━━ Source records ━━

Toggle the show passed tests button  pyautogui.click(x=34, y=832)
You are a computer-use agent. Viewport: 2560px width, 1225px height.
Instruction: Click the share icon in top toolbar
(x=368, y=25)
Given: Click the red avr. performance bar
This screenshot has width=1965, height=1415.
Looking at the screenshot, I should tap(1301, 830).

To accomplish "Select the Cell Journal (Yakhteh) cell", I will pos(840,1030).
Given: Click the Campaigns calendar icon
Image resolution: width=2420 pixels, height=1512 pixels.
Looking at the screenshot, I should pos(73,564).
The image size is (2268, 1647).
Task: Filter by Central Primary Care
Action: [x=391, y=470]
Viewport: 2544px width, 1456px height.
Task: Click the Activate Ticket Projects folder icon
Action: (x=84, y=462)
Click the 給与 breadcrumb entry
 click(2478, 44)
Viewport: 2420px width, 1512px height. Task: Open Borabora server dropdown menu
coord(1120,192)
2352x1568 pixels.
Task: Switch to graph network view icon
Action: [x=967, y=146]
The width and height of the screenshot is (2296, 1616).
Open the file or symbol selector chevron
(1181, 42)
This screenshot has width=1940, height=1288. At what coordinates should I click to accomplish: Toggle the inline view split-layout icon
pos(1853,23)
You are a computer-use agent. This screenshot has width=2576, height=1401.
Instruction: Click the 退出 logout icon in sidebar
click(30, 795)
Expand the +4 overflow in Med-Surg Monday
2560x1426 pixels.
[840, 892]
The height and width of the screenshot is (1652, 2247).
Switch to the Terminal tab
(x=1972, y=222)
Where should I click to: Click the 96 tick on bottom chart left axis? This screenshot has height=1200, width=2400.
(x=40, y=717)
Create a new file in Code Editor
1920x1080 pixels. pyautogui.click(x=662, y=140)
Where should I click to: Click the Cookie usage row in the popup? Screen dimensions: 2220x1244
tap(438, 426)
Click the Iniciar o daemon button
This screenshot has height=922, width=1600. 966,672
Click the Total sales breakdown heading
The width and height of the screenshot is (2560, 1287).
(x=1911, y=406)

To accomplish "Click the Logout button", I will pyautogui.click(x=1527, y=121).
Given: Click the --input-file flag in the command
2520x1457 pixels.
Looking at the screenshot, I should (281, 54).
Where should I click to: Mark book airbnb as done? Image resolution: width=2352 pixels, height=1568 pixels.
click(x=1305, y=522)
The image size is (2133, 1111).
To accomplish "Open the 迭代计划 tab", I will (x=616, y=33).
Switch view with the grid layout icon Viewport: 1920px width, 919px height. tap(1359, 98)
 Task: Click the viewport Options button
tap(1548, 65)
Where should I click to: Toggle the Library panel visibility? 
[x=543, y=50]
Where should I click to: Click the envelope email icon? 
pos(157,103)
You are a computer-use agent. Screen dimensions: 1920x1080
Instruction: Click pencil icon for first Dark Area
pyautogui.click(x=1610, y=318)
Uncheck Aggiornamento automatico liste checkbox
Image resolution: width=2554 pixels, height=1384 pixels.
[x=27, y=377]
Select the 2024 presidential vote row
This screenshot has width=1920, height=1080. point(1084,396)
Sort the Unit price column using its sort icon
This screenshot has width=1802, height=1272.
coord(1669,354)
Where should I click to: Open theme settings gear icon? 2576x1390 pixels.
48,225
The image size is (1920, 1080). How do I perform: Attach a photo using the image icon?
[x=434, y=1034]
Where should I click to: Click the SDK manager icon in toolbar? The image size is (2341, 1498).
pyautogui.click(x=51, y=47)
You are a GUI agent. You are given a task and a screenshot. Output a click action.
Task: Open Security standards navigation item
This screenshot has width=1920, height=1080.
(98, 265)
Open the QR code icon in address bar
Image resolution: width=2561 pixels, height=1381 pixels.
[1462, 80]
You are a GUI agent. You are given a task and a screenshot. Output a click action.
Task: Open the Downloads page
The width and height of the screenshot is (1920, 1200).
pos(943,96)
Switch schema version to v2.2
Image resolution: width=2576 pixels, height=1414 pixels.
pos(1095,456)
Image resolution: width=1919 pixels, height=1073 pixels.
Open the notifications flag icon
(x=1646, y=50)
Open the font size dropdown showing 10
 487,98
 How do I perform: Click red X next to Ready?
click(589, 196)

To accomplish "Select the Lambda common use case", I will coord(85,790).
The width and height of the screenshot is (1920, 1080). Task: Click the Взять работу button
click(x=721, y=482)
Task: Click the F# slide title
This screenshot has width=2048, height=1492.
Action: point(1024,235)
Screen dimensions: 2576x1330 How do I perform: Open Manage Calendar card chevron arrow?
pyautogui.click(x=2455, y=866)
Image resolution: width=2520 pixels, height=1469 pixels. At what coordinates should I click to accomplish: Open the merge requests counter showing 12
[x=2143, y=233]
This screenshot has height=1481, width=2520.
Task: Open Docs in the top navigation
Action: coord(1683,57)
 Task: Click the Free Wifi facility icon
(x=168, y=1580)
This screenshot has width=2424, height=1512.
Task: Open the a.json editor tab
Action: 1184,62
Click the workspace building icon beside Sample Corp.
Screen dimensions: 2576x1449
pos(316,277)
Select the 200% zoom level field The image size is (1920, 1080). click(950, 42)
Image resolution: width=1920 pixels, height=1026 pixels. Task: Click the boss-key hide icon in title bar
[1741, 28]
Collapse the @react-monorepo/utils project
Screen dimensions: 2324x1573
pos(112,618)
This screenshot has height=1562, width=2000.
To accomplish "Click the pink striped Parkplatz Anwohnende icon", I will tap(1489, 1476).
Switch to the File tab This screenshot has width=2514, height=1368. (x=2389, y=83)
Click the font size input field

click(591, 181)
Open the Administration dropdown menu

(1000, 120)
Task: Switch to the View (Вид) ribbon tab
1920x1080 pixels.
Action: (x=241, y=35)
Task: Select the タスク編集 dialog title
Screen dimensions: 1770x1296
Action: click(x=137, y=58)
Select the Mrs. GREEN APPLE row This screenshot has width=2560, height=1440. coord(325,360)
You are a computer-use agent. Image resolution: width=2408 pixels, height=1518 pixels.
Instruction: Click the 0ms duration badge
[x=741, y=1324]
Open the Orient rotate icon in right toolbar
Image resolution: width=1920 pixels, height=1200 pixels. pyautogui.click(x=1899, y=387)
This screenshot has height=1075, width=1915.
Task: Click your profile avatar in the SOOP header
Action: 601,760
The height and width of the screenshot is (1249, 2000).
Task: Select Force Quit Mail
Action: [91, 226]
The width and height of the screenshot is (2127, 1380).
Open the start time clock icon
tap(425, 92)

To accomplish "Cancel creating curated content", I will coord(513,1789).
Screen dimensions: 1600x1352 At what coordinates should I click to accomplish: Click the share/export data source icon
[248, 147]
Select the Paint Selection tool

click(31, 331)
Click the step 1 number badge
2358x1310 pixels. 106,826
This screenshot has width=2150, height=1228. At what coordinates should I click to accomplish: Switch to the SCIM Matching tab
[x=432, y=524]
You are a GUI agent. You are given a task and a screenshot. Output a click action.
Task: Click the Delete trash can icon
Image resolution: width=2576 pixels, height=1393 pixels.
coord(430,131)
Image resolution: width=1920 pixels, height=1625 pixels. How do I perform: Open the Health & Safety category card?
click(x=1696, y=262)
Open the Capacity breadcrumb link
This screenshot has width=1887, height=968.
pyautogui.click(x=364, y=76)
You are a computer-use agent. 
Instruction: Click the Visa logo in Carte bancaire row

━━━

* Directions for this task: The response has to give back every record verbatim.

* Solution for this exercise:
Toggle the show passed tests button  pyautogui.click(x=34, y=832)
You are a computer-use agent. Viewport: 2560px width, 1225px height.
Instruction: Click the share icon in top toolbar
(x=368, y=25)
Given: Click the red avr. performance bar
This screenshot has width=1965, height=1415.
Looking at the screenshot, I should tap(1301, 830).

To accomplish "Select the Cell Journal (Yakhteh) cell", I will pos(840,1030).
Given: Click the Campaigns calendar icon
Image resolution: width=2420 pixels, height=1512 pixels.
Looking at the screenshot, I should pos(73,564).
The image size is (2268, 1647).
Task: Filter by Central Primary Care
Action: [x=391, y=470]
Viewport: 2544px width, 1456px height.
Task: Click the Activate Ticket Projects folder icon
Action: (x=84, y=462)
Click the 給与 breadcrumb entry
 click(2478, 44)
Viewport: 2420px width, 1512px height. Task: Open Borabora server dropdown menu
coord(1120,192)
2352x1568 pixels.
Task: Switch to graph network view icon
Action: [x=967, y=146]
The width and height of the screenshot is (2296, 1616).
Open the file or symbol selector chevron
(1181, 42)
This screenshot has width=1940, height=1288. At what coordinates should I click to accomplish: Toggle the inline view split-layout icon
pos(1853,23)
You are a computer-use agent. This screenshot has width=2576, height=1401.
Instruction: Click the 退出 logout icon in sidebar
click(30, 795)
Expand the +4 overflow in Med-Surg Monday
2560x1426 pixels.
[840, 892]
The height and width of the screenshot is (1652, 2247).
Switch to the Terminal tab
(x=1972, y=222)
Where should I click to: Click the 96 tick on bottom chart left axis? This screenshot has height=1200, width=2400.
(x=40, y=717)
Create a new file in Code Editor
1920x1080 pixels. pyautogui.click(x=662, y=140)
Where should I click to: Click the Cookie usage row in the popup? Screen dimensions: 2220x1244
tap(438, 426)
Click the Iniciar o daemon button
This screenshot has height=922, width=1600. 966,672
Click the Total sales breakdown heading
The width and height of the screenshot is (2560, 1287).
(x=1911, y=406)

To accomplish "Click the Logout button", I will pyautogui.click(x=1527, y=121).
Given: Click the --input-file flag in the command
2520x1457 pixels.
Looking at the screenshot, I should (281, 54).
Where should I click to: Mark book airbnb as done? Image resolution: width=2352 pixels, height=1568 pixels.
click(x=1305, y=522)
The image size is (2133, 1111).
To accomplish "Open the 迭代计划 tab", I will (x=616, y=33).
Switch view with the grid layout icon Viewport: 1920px width, 919px height. tap(1359, 98)
 Task: Click the viewport Options button
tap(1548, 65)
Where should I click to: Toggle the Library panel visibility? 
[x=543, y=50]
Where should I click to: Click the envelope email icon? 
pos(157,103)
You are a computer-use agent. Screen dimensions: 1920x1080
Instruction: Click pencil icon for first Dark Area
pyautogui.click(x=1610, y=318)
Uncheck Aggiornamento automatico liste checkbox
Image resolution: width=2554 pixels, height=1384 pixels.
[x=27, y=377]
Select the 2024 presidential vote row
This screenshot has width=1920, height=1080. point(1084,396)
Sort the Unit price column using its sort icon
This screenshot has width=1802, height=1272.
coord(1669,354)
Where should I click to: Open theme settings gear icon? 2576x1390 pixels.
48,225
The image size is (1920, 1080). How do I perform: Attach a photo using the image icon?
[x=434, y=1034]
Where should I click to: Click the SDK manager icon in toolbar? The image size is (2341, 1498).
pyautogui.click(x=51, y=47)
You are a GUI agent. You are given a task and a screenshot. Output a click action.
Task: Open Security standards navigation item
This screenshot has width=1920, height=1080.
(98, 265)
Open the QR code icon in address bar
Image resolution: width=2561 pixels, height=1381 pixels.
[1462, 80]
You are a GUI agent. You are given a task and a screenshot. Output a click action.
Task: Open the Downloads page
The width and height of the screenshot is (1920, 1200).
pos(943,96)
Switch schema version to v2.2
Image resolution: width=2576 pixels, height=1414 pixels.
pos(1095,456)
Image resolution: width=1919 pixels, height=1073 pixels.
Open the notifications flag icon
(x=1646, y=50)
Open the font size dropdown showing 10
 487,98
 How do I perform: Click red X next to Ready?
click(589, 196)

To accomplish "Select the Lambda common use case", I will coord(85,790).
The width and height of the screenshot is (1920, 1080). Task: Click the Взять работу button
click(x=721, y=482)
Task: Click the F# slide title
This screenshot has width=2048, height=1492.
Action: point(1024,235)
Screen dimensions: 2576x1330 How do I perform: Open Manage Calendar card chevron arrow?
pyautogui.click(x=2455, y=866)
Image resolution: width=2520 pixels, height=1469 pixels. At what coordinates should I click to accomplish: Open the merge requests counter showing 12
[x=2143, y=233]
This screenshot has height=1481, width=2520.
Task: Open Docs in the top navigation
Action: coord(1683,57)
 Task: Click the Free Wifi facility icon
(x=168, y=1580)
This screenshot has width=2424, height=1512.
Task: Open the a.json editor tab
Action: 1184,62
Click the workspace building icon beside Sample Corp.
Screen dimensions: 2576x1449
pos(316,277)
Select the 200% zoom level field The image size is (1920, 1080). click(950, 42)
Image resolution: width=1920 pixels, height=1026 pixels. Task: Click the boss-key hide icon in title bar
[1741, 28]
Collapse the @react-monorepo/utils project
Screen dimensions: 2324x1573
pos(112,618)
This screenshot has height=1562, width=2000.
To accomplish "Click the pink striped Parkplatz Anwohnende icon", I will tap(1489, 1476).
Switch to the File tab This screenshot has width=2514, height=1368. (x=2389, y=83)
Click the font size input field

click(591, 181)
Open the Administration dropdown menu

(1000, 120)
Task: Switch to the View (Вид) ribbon tab
1920x1080 pixels.
Action: (x=241, y=35)
Task: Select the タスク編集 dialog title
Screen dimensions: 1770x1296
Action: click(x=137, y=58)
Select the Mrs. GREEN APPLE row This screenshot has width=2560, height=1440. coord(325,360)
You are a computer-use agent. Image resolution: width=2408 pixels, height=1518 pixels.
Instruction: Click the 0ms duration badge
[x=741, y=1324]
Open the Orient rotate icon in right toolbar
Image resolution: width=1920 pixels, height=1200 pixels. pyautogui.click(x=1899, y=387)
This screenshot has height=1075, width=1915.
Task: Click your profile avatar in the SOOP header
Action: 601,760
The height and width of the screenshot is (1249, 2000).
Task: Select Force Quit Mail
Action: [91, 226]
The width and height of the screenshot is (2127, 1380).
Open the start time clock icon
tap(425, 92)

To accomplish "Cancel creating curated content", I will coord(513,1789).
Screen dimensions: 1600x1352 At what coordinates should I click to accomplish: Click the share/export data source icon
[248, 147]
Select the Paint Selection tool

click(31, 331)
Click the step 1 number badge
2358x1310 pixels. 106,826
This screenshot has width=2150, height=1228. At what coordinates should I click to accomplish: Switch to the SCIM Matching tab
[x=432, y=524]
You are a GUI agent. You are given a task and a screenshot. Output a click action.
Task: Click the Delete trash can icon
Image resolution: width=2576 pixels, height=1393 pixels.
coord(430,131)
Image resolution: width=1920 pixels, height=1625 pixels. How do I perform: Open the Health & Safety category card?
click(x=1696, y=262)
Open the Capacity breadcrumb link
This screenshot has width=1887, height=968.
pyautogui.click(x=364, y=76)
You are a computer-use agent. 
Instruction: Click the Visa logo in Carte bancaire row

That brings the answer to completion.